Timing of Ostomy Reversal in Neonates with Necrotizing Enterocolitis

Michelle Veenstra
1   Department of Pediatric Surgery, Children's Hospital of Michigan, Detroit, Michigan, United States
,
Kartheek Nagappala
2   Department of Surgery, Detroit Medical Center, Detroit, Michigan, United States
,
Logan Danielson
1   Department of Pediatric Surgery, Children's Hospital of Michigan, Detroit, Michigan, United States
,
Michael Klein
1   Department of Pediatric Surgery, Children's Hospital of Michigan, Detroit, Michigan, United States
2   Department of Surgery, Detroit Medical Center, Detroit, Michigan, United States
3   School of Medicine, Wayne State University, Detroit, Michigan, United States
› Author Affiliations
Further Information

Publication History

11 October 2013

03 February 2014

Publication Date:
02 May 2014 (online)

Abstract

Introduction Most neonates with necrotizing enterocolitis (NEC) requiring laparotomy have bowel resection and intestinal diversion. At present, there is no consensus regarding the best time for enterostomy reversal. Our aim is to determine if there is any difference in outcomes of infants whose enterostomy was reversed early versus late.

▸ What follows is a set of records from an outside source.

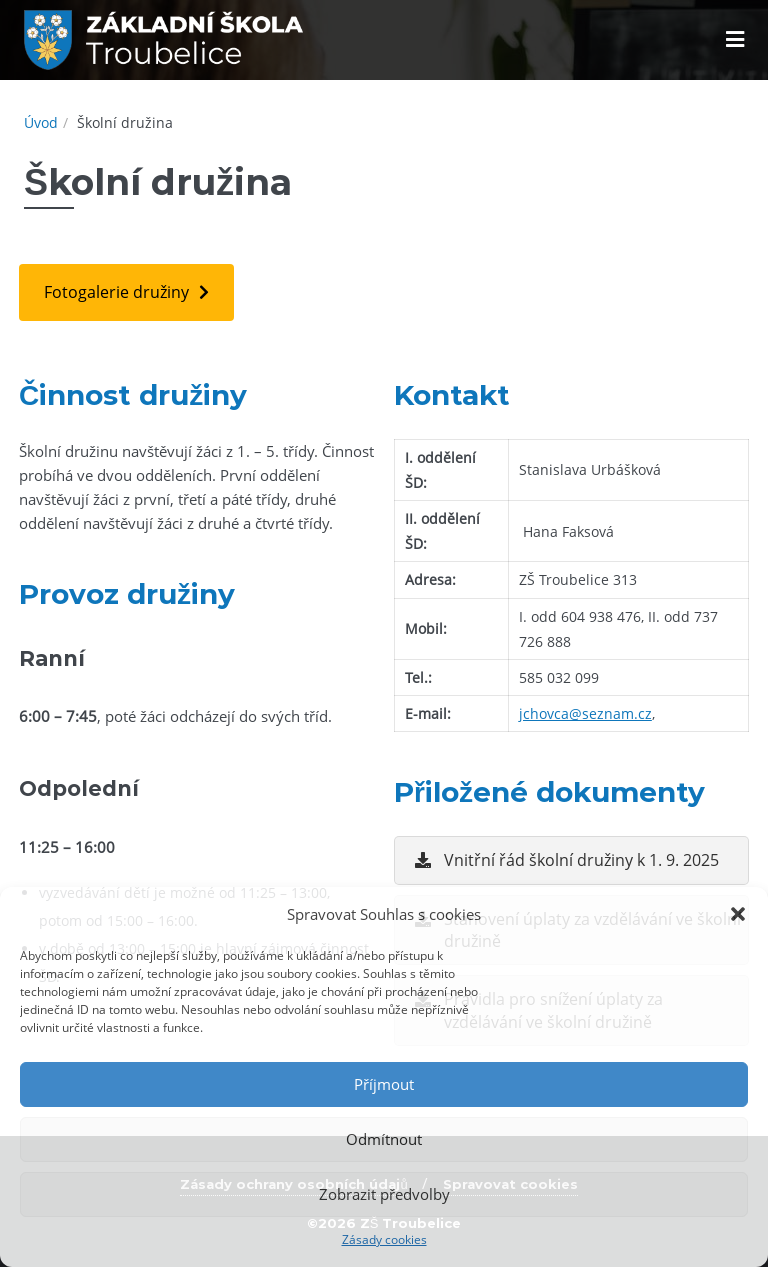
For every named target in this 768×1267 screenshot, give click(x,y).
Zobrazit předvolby (384, 1194)
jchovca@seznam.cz (585, 713)
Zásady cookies (384, 1239)
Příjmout (384, 1084)
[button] (738, 914)
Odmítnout (384, 1139)
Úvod (41, 122)
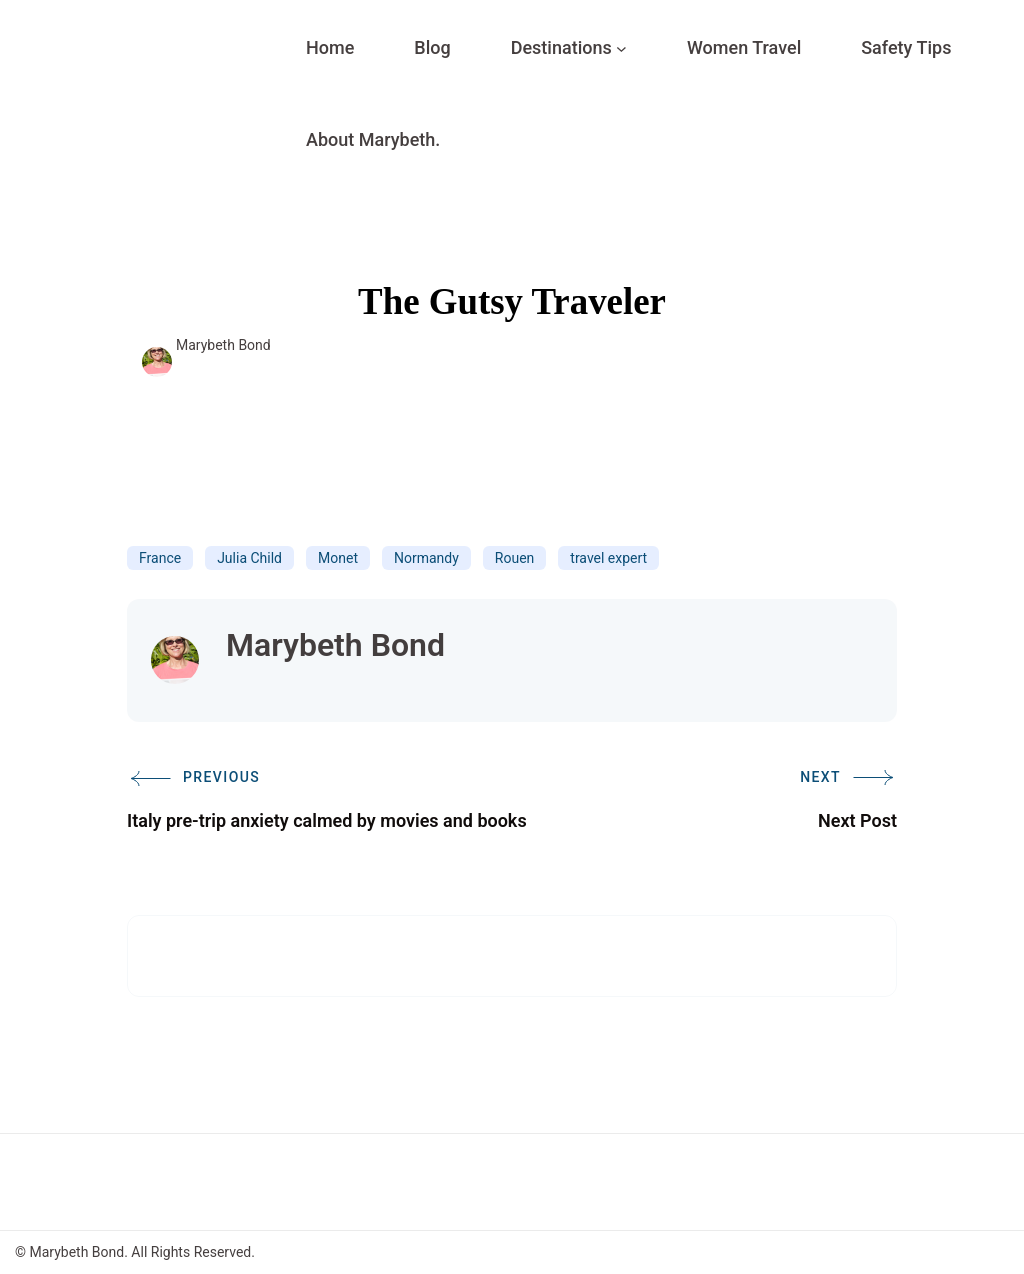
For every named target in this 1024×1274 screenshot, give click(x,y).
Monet (338, 558)
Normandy (426, 558)
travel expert (608, 558)
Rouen (514, 558)
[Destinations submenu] (621, 48)
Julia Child (249, 558)
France (160, 558)
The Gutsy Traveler (512, 301)
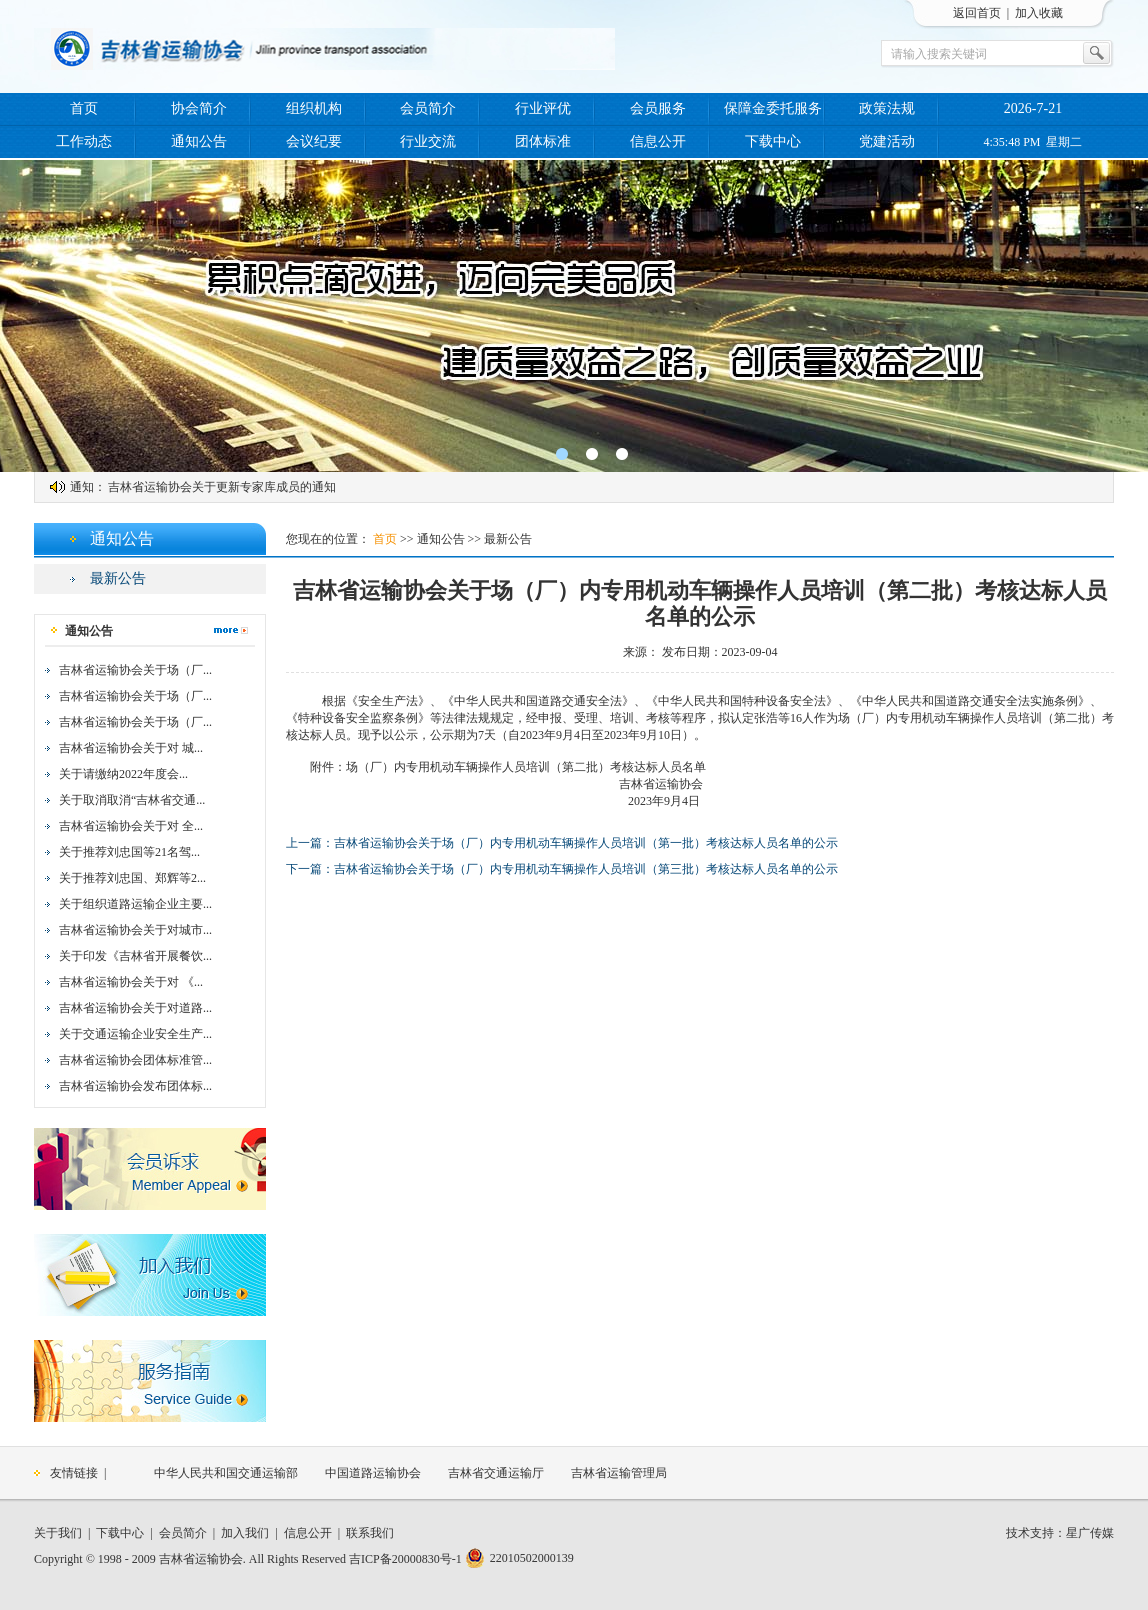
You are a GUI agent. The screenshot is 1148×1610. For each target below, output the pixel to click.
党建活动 (887, 141)
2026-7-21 (1033, 108)
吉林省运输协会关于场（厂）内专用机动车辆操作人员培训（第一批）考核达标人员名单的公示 (586, 843)
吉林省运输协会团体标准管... (135, 1060)
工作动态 (84, 141)
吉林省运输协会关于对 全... (131, 826)
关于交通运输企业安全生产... (135, 1034)
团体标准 (543, 141)
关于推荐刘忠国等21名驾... (129, 852)
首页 (84, 108)
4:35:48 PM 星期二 (1032, 142)
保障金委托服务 (773, 108)
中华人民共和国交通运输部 (226, 1473)
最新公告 (118, 578)
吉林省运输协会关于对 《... (131, 982)
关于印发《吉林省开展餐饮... (135, 956)
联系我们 (370, 1533)
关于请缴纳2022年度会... (123, 774)
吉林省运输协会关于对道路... (135, 1008)
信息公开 (658, 141)
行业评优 (543, 108)
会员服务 (658, 108)
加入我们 (245, 1533)
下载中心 (773, 141)
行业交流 (428, 141)
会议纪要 (314, 141)
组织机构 (314, 108)
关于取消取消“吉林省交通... (132, 800)
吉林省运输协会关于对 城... (131, 748)
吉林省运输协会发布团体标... (135, 1086)
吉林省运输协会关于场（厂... (135, 670)
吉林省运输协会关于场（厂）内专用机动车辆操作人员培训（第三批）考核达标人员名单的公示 (586, 869)
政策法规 (887, 108)
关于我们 (58, 1533)
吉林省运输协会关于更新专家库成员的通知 (222, 487)
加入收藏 (1039, 13)
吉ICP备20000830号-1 (405, 1559)
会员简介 (428, 108)
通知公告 (199, 141)
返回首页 (977, 13)
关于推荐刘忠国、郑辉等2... (132, 878)
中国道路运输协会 (373, 1473)
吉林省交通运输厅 (496, 1473)
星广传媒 (1090, 1533)
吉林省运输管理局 (619, 1473)
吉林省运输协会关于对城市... (135, 930)
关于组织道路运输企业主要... (135, 904)
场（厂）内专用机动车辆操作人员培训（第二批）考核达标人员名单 (526, 767)
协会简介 (199, 108)
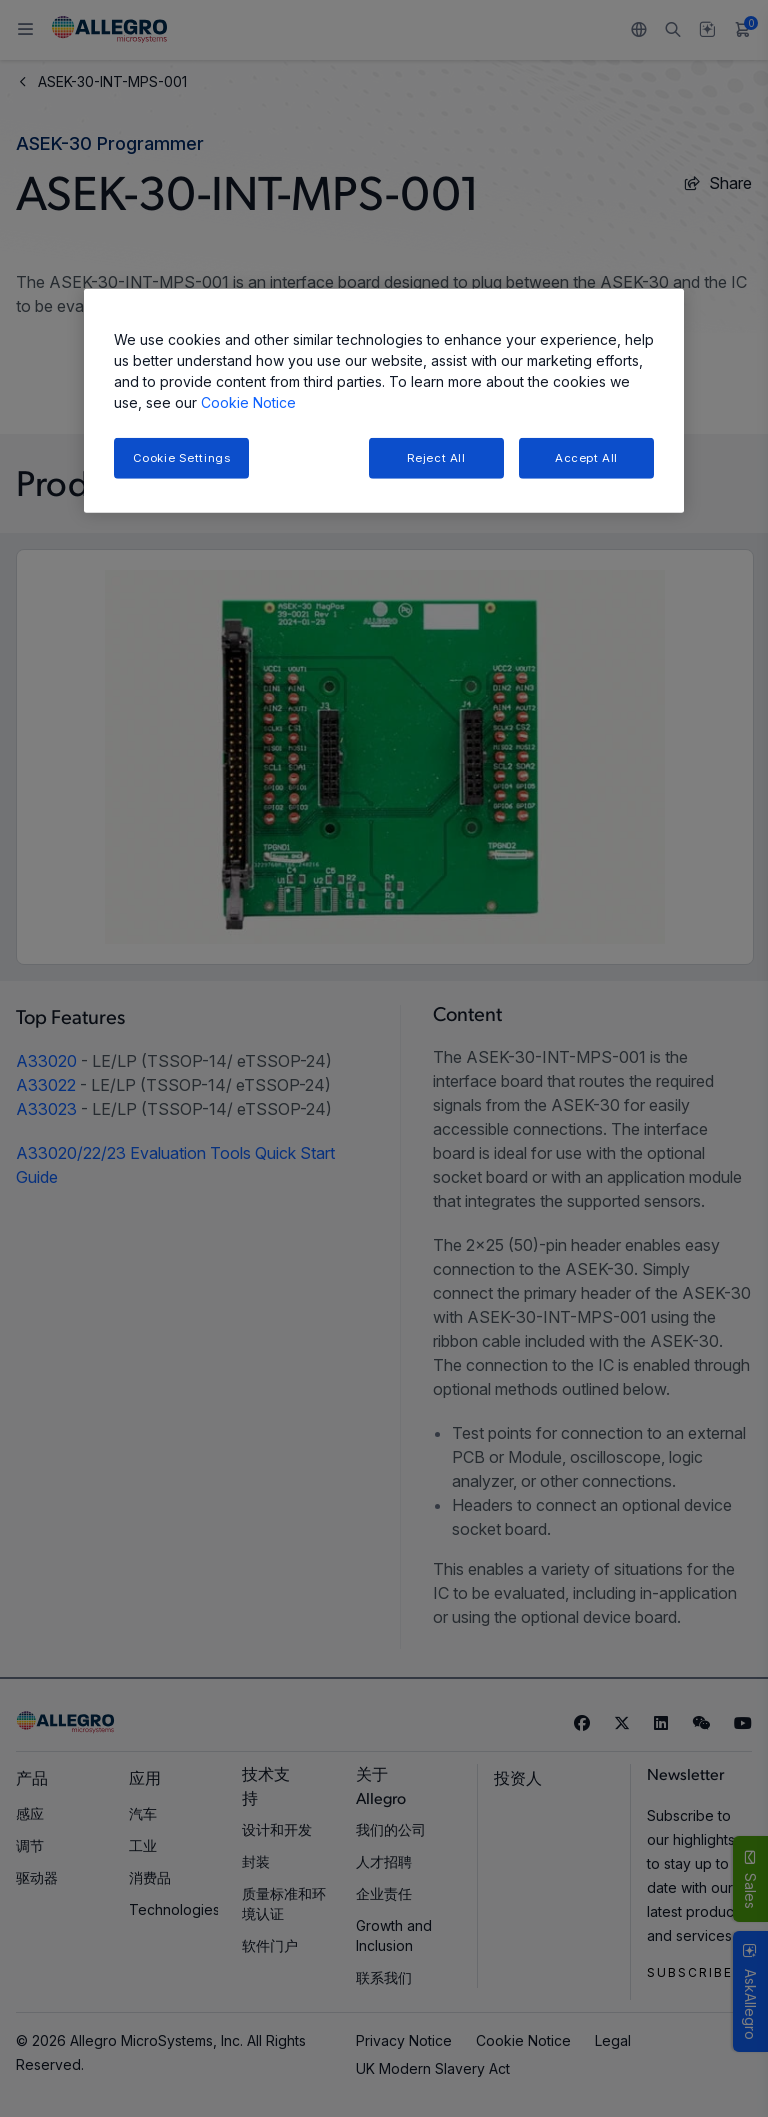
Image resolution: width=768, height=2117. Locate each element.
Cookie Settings (182, 457)
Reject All (436, 457)
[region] (384, 400)
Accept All (586, 457)
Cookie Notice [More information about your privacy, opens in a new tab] (248, 401)
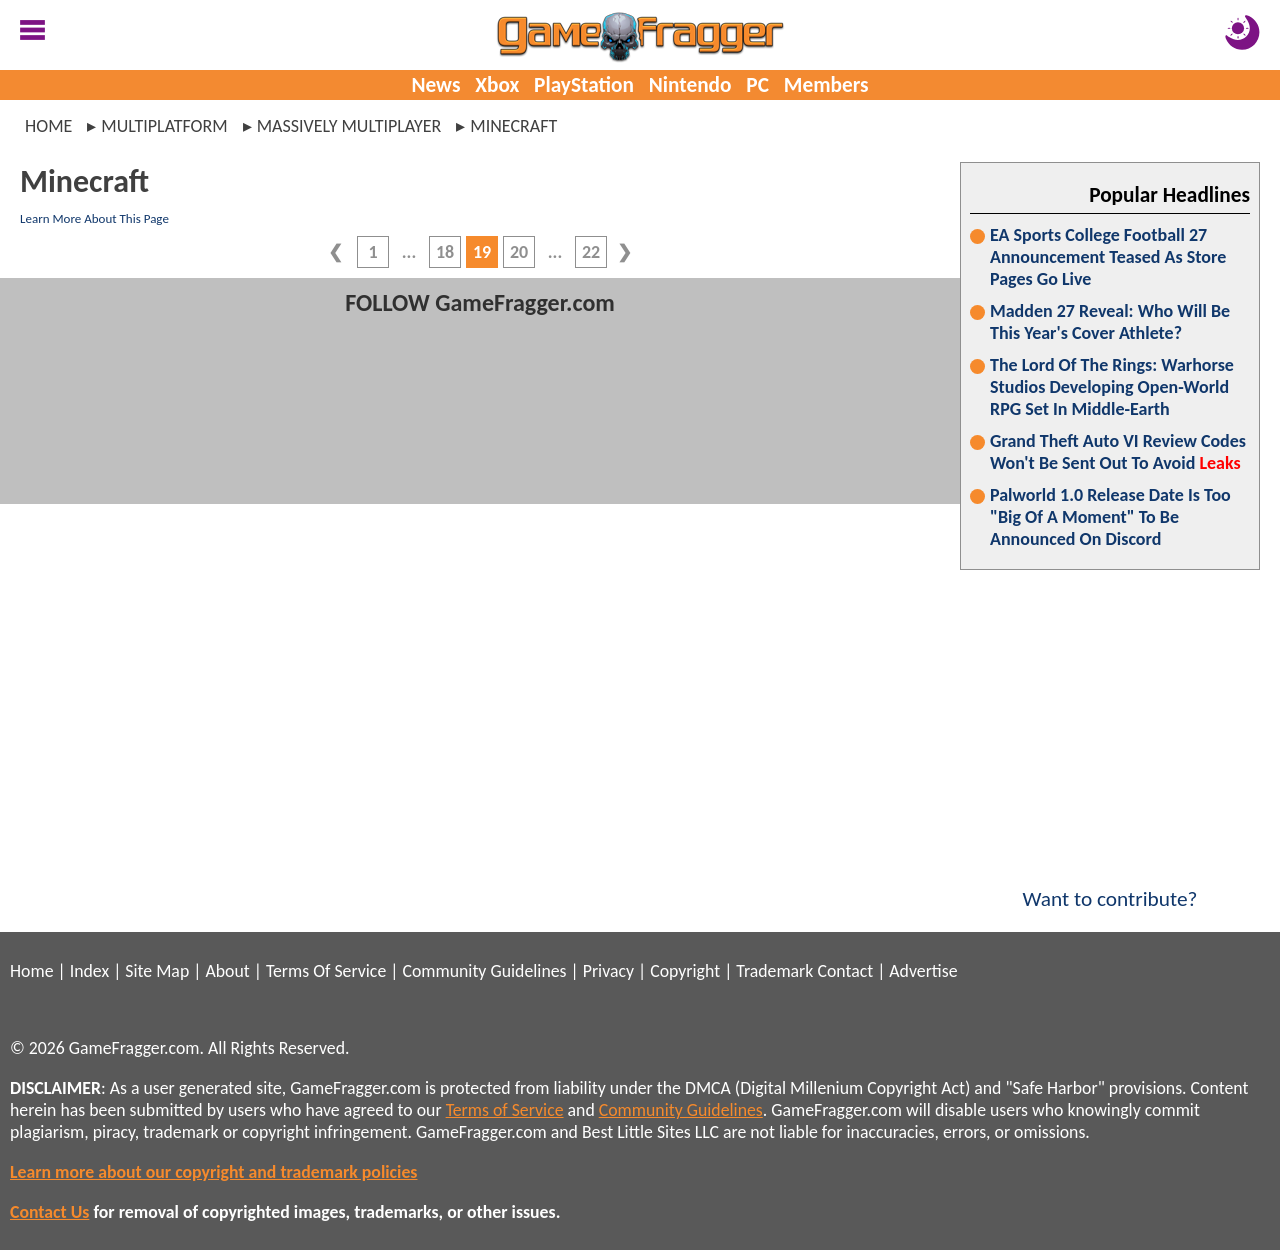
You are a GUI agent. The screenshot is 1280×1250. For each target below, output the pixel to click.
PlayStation (584, 85)
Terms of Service (505, 1110)
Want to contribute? (1110, 886)
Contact (845, 971)
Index (89, 971)
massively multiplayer (349, 126)
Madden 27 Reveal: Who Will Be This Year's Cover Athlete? (1110, 322)
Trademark (774, 971)
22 (591, 252)
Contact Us (49, 1212)
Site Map (157, 971)
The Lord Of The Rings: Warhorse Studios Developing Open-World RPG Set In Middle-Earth (1112, 387)
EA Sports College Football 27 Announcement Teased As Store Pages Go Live (1108, 257)
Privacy (608, 971)
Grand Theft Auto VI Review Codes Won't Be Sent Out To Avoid (1118, 452)
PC (757, 85)
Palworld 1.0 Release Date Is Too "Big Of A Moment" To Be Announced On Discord (1110, 517)
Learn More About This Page (94, 218)
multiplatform (164, 126)
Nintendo (690, 85)
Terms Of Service (326, 971)
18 (445, 252)
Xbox (497, 85)
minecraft (513, 126)
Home (48, 126)
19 (482, 252)
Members (826, 85)
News (435, 85)
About (227, 971)
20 (519, 252)
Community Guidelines (484, 971)
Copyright (685, 971)
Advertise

Materials and Methods We retrospectively reviewed medical records of patients with NEC admitted to the neonatal intensive care unit at a large urban children's hospital from 2002 to 2010. The patients underwent operative intervention with creation and subsequent reversal of stomas. Patient characteristics, operative characteristics, and postoperative care were recorded.

Results A total of 206 neonates were diagnosed with NEC and 44 met the inclusion criteria. Seven had ostomies reversed within 8 weeks, 20 underwent reversal 8 to 12 weeks after initial operation, and 17 underwent ostomy reversal greater than 12 weeks from creation. Early reversal did not affect the incidence of total parenteral nutrition–associated cholestasis (p = 0.16), length of parenteral nutrition (p = 0.12), or ability to reach full enteral nutrition (p = 0.30). Ventilator days were not different (p = 0.08). We found no difference in contamination at laparotomy (p = 0.61) or adhesions at reversal (p = 0.73). Mortality rate (p = 0.15) and complications following reversal (p = 0.25) were not different.

Conclusion There is no advantage to early or late enterostomy reversal in the endpoints studied.